> correct behavior on windows size change

Except the PDF is not responsive at all and you can't increase or decrease the font size without increasing the whole width of page.

> Some vendors have switched to online-only for some documents and it always annoys me.

HTML shouldn't mean online-only. If the vendor isn't trying to make it hard to download, you should always be able to convert to PDF. But PDF to HTML is very hard or impossible.

In any technical/scientific document I do not want to increase or decrease the size of any element, e.g. of one of the fonts.

You only want to do an overall proportional zoom, when needed.

A well-designed document page has appropriate size ratios between various kinds of texts, formulae, tables and images, which should not be corrupted by changing the size of a single element.

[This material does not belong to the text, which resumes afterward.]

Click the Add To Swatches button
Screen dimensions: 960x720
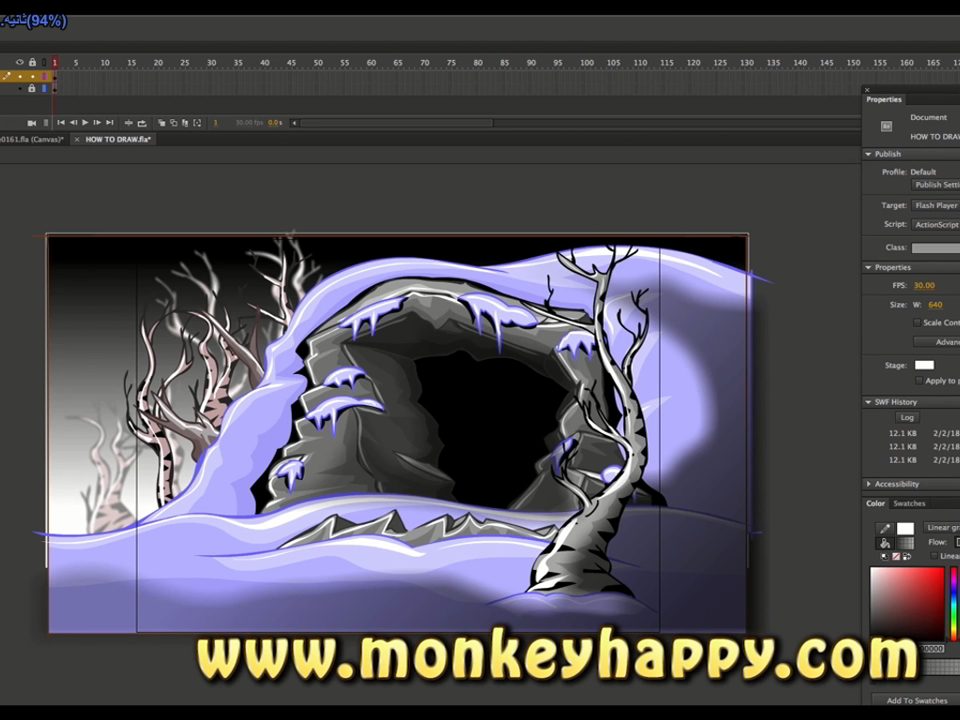pos(916,701)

The pages where the author has not formatted them adequately are ugly and hard to understand, which is what you typically see when this kind of content is written as HTML/EPUB documents, which are rendered non-deterministically.

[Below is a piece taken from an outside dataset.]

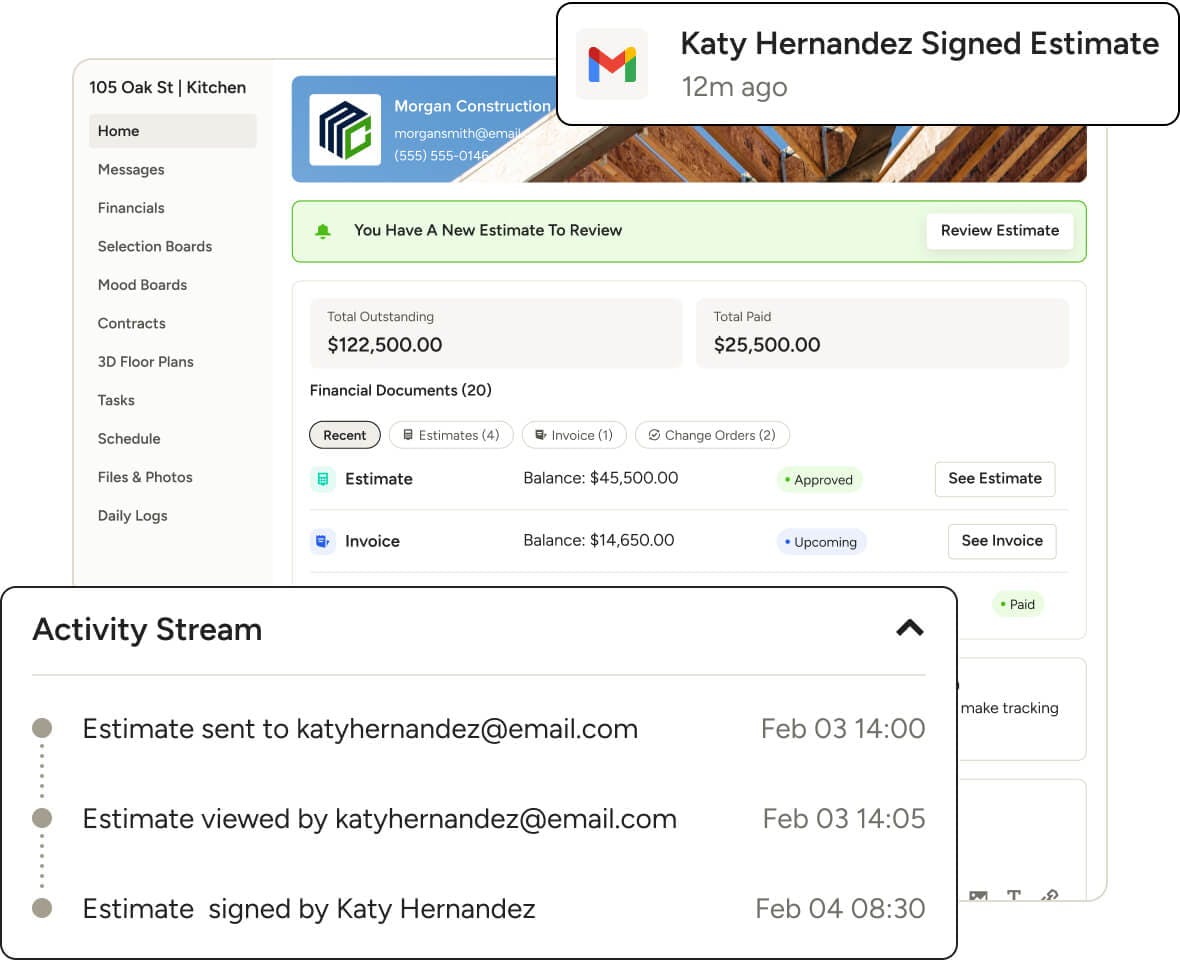Click the Morgan Construction logo
The width and height of the screenshot is (1180, 960).
(x=345, y=130)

Lazy writers may like HTML, but readers who must read and search through vast amounts of technical documentation do not like it.

There are many good PDF readers that are adequate for reading and searching even huge documents, but I have never seen any tool that works acceptably for EPUB/HTML big documents, which is not surprising because no tool can compensate the fact that the writer of the document did not design the layout of the pages carefully.

I absolutely want to increase or decrease the font while keeping the whole width unchanged. This is not possible with PDF. Or maybe it is, but I've never seen a PDF file that supports it. I may be reading on a tiny phone or on a FULL HD monitor. Or I may want to put the file on the left side of the monitor and something else on the right. If I'm on a huge monitor, I might not be OK with tiny fonts. I actually like tiny fonts sometimes, but other times I want to zoom everything. I think at night, where my eyes are more tired and when I have shut off the lighting in the room, I prefer bigger fonts.

I don't particularly care about increasing fonts ONLY. I've mainly done that on Firefox for Android years ago. The standard browser zoom (with CTRL++, CTRL+- or CTRL+WHEEL_UP, CTRL+WHEEL_DOWN) increases everything proportionally. The exceptions are newer websites that try to cram too much logic about what should be zoomed or hidden at a given level of zoom, but I'm not talking about 5 MB SPAs, but normal HTML sites.

I have read vast amounts of docs and I prefer HTML. So OK, I agree that some people want something unresponsive that looks like a printed page. But I think the issue is with how unpolished most EPUB readers are, not in the format itself.

For "underetministic" rendering, it's usually a PDF that had 2 columns, placed an image on the bottom of column 2 and referred to it from the top of column 1. If you automatically make an EPUB from that, the image would be far from where it's referred to. But nothing's stopping you from putting an image right after the paragraph that refers to it.